▶ **GIVEN TEXT**
- - -
Groundwater is worldwide the main source of domestic supply and irrigation. As a result, there is a widespread established negative water balance, which is highly problematic in the case of coastal aquifer systems which are at risk of salinification due to seawater intrusion.

Pressures on groundwater arise from pollution sources; this is a serious problem due to the use of chemicals in agriculture as well as to the increasing inflows of domestic and industrial wastewater into water bodies that are hydraulically connected with aquifers. Intensified fertilization has led to considerable groundwater quality deterioration, as evidenced by the increased nitrate concentration.
- - -
▶ **GIVEN PROBLEM**
In the groundwater text, what risk do coastal aquifer systems face?

▶ **PROVIDED MATERIAL**
- - -
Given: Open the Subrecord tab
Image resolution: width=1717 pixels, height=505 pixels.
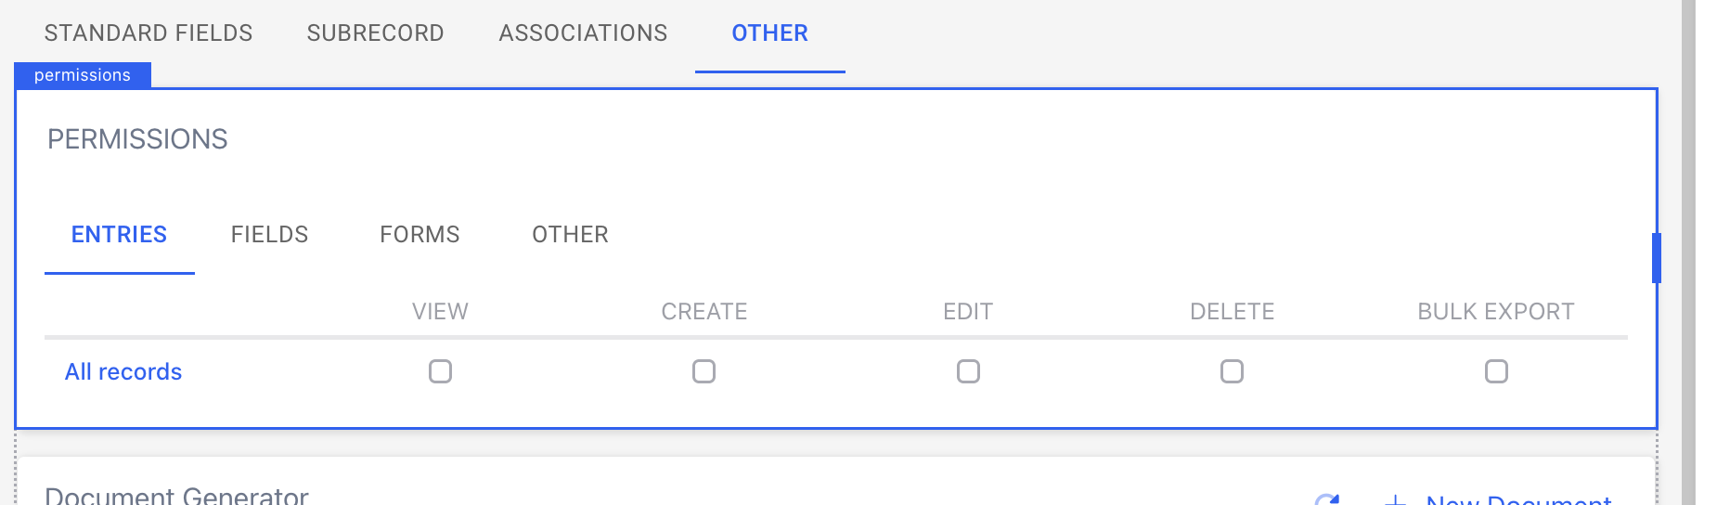Looking at the screenshot, I should [375, 33].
- - -
▶ **SOLUTION TO THE EXERCISE**
Salinification due to seawater intrusion.